Working from a studio in Crouch End throughout the 1980s and 1990s, I had regular slots in many British magazines and newspapers including New Statesman (where I was political caricaturist for most of the Eighties and captained the cricket team, persuading more than 600 batsmen to get themselves out to my loopy leg-spin), The Listener, BBC Worldwide and On Air magazines, the FT, Sunday Business, The Guardian and, particularly, The Times.
Illustration as a career can take you into many different subject areas, and you sometimes have to learn about things fast to feel on top of the job. The adrenaline of tight deadlines makes this more exciting than daunting. My home ground of subject material proved to be politics and the arts, in particular music. I built up a collection of around 500 black and white caricatures of composers over six years of weekly illustration for The Listener augmented by commissions from the recording company Naxos.

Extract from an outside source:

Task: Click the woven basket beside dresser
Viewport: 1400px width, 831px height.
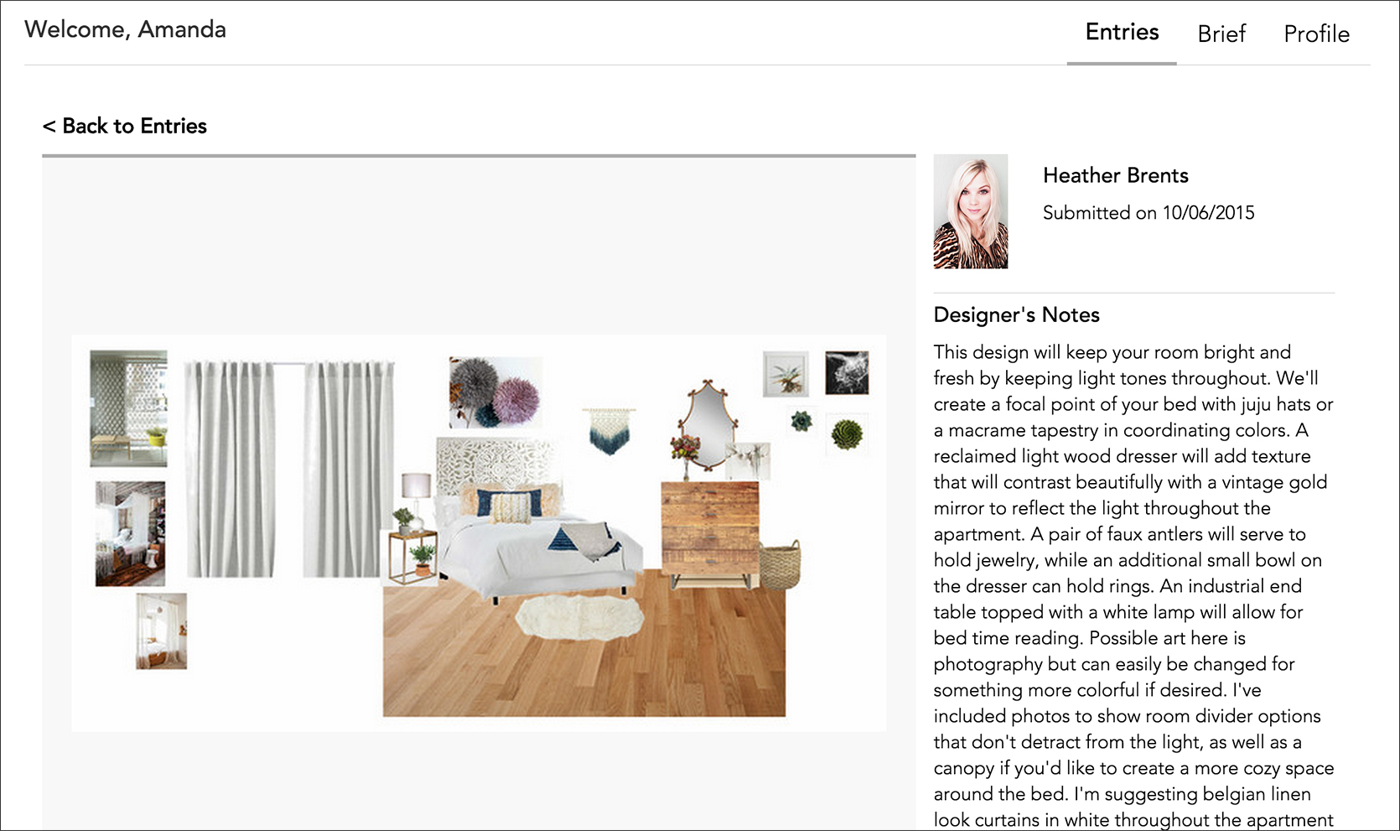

These images continue to be used to illustrate recording packaging and concert promotion material all over the world, though like early movies there is a demand for them to be ‘colorized’ these days.

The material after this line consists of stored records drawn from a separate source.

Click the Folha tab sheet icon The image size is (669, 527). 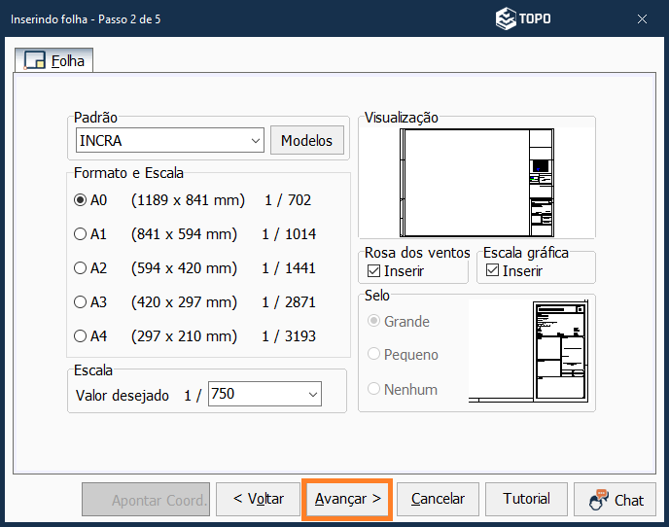(x=35, y=60)
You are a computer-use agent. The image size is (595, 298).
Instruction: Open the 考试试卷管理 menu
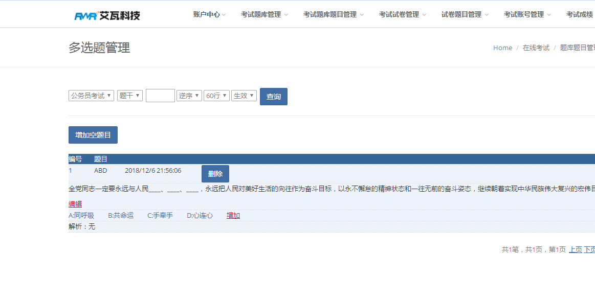point(402,14)
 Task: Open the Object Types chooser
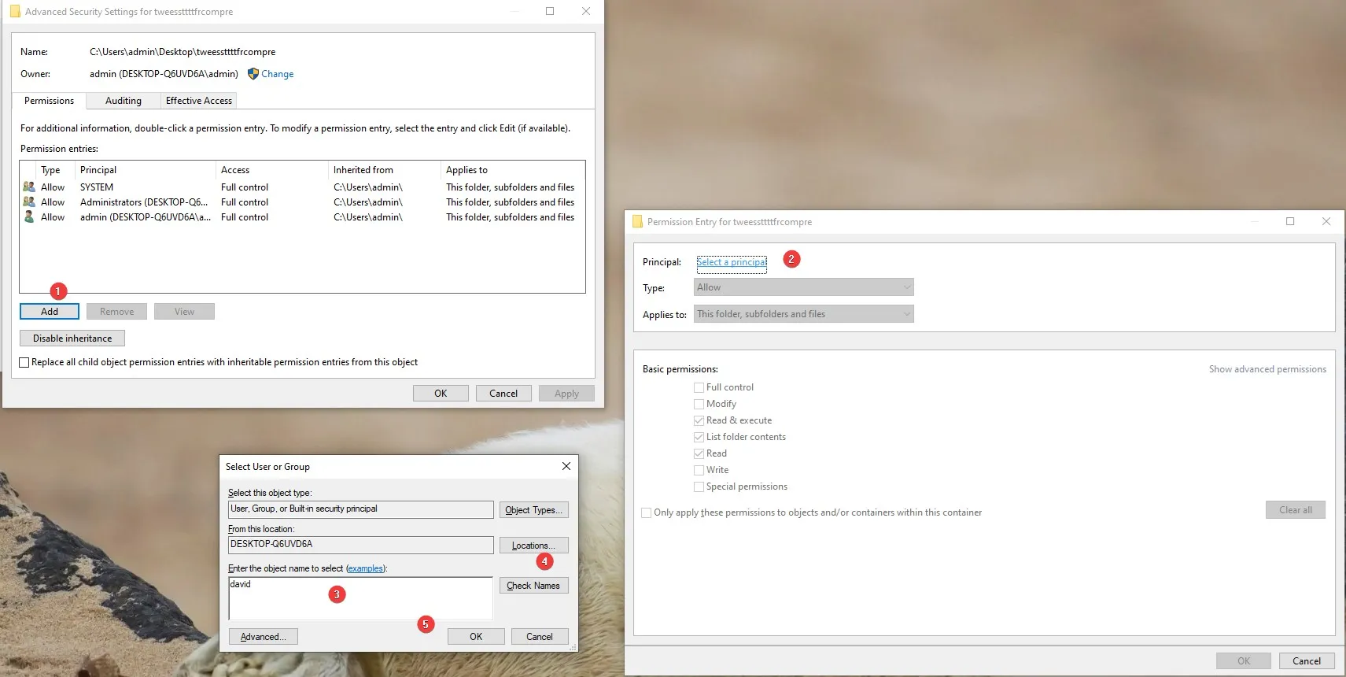coord(533,510)
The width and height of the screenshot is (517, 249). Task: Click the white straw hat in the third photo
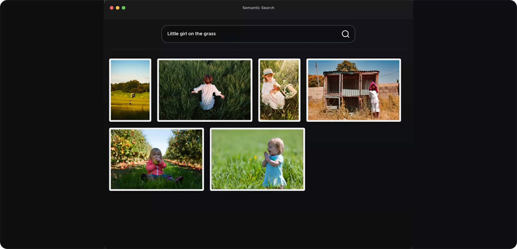click(268, 73)
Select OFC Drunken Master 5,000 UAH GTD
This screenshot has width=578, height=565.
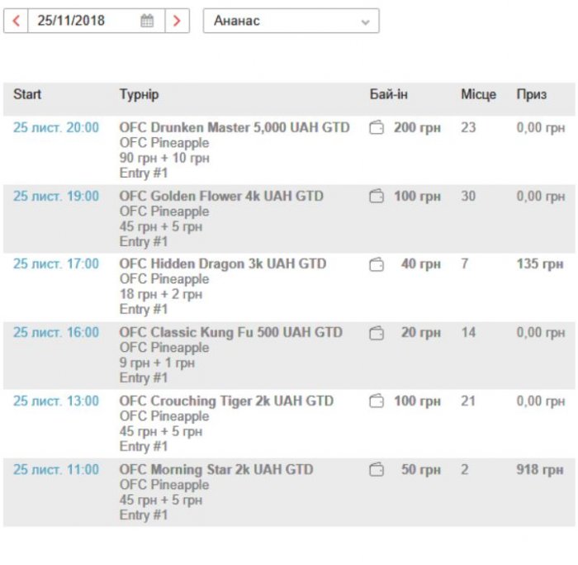[x=235, y=128]

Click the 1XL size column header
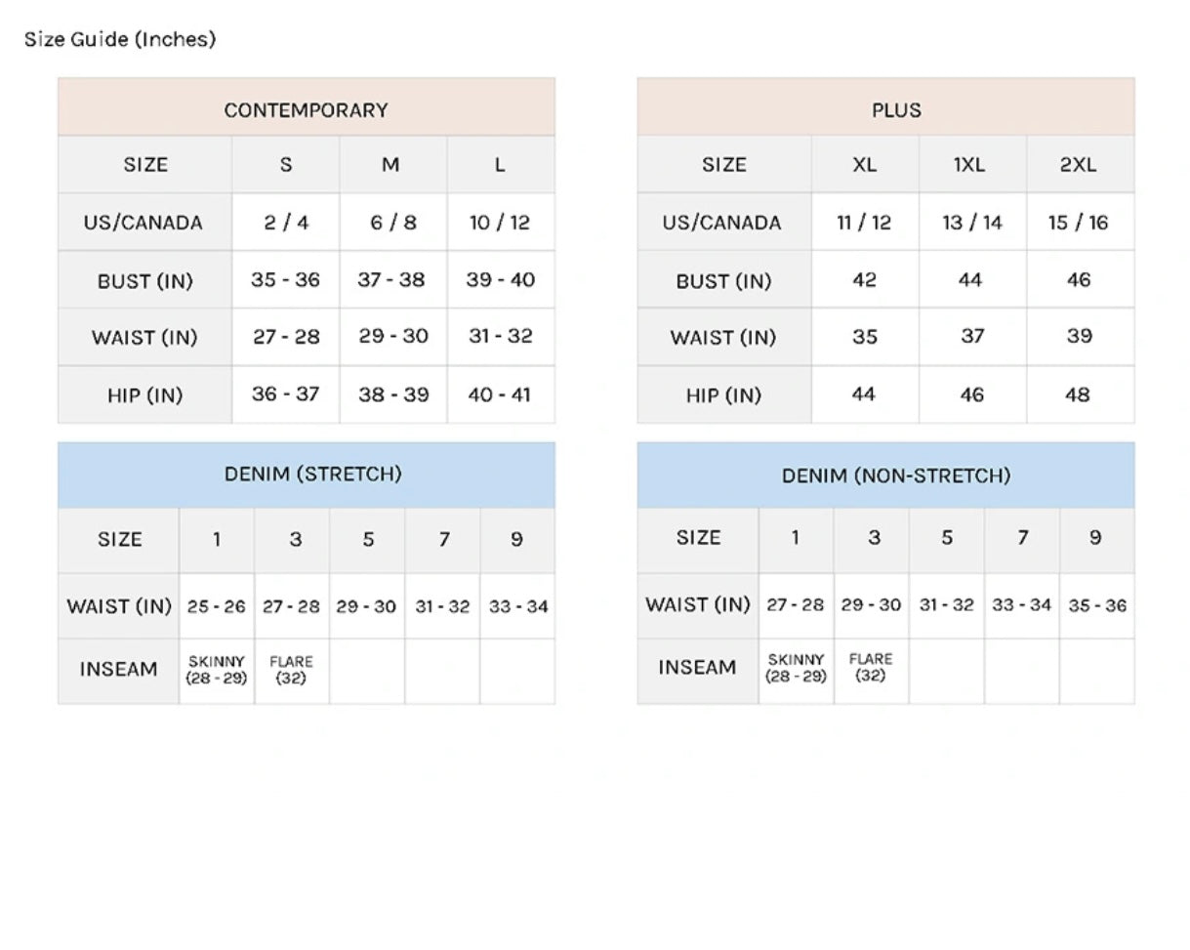969,164
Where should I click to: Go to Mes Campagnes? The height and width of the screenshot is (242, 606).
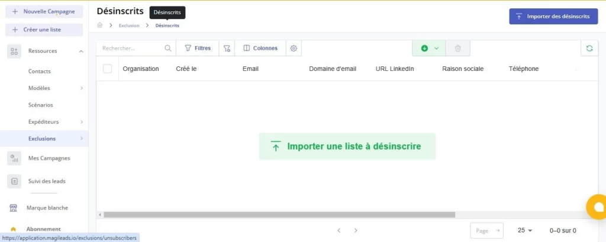(x=49, y=158)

My best illustration work (in my own modest opinion) was done for the Times either side of the millennium, in collaboration with columnists like Lynne Truss, Nigella Lawson, Ned Sherrin, Anthony Howard, Richard Morrison and Joanna Coles.
In 2001, I moved to Liverpool, causing all my London contacts to assume I had left the planet. By 2002 I had more-or-less retired from commissioned work, and returned to self-publishing books of drawings under the imprint of Checkmate Books. This gave me the opportunity to develop as a writer, though my talents as a publisher seemed to peter out at around the promotion and distribution stage. But at least I can be content that all those books piled up in the attic are worthy of my LCP diploma in book production.
One thing self-publishing has led to is giving a lot of talks and slideshows on the subject matter of my books. This in turn has led to a series of pictureshows that bring together music, projected images, primitive animation and narration. The highlights for me have been three programmes, in collaboration with pianist Mirsa Adami, that combine projected graphics with a live piano recital.
Since 2013 I have been running a weekly drawing class here in Liverpool’s leafy suburbs. I still draw a lot but, having recently discovered there is a third dimension, my main enthusiasm now is for making ceramic sculpture.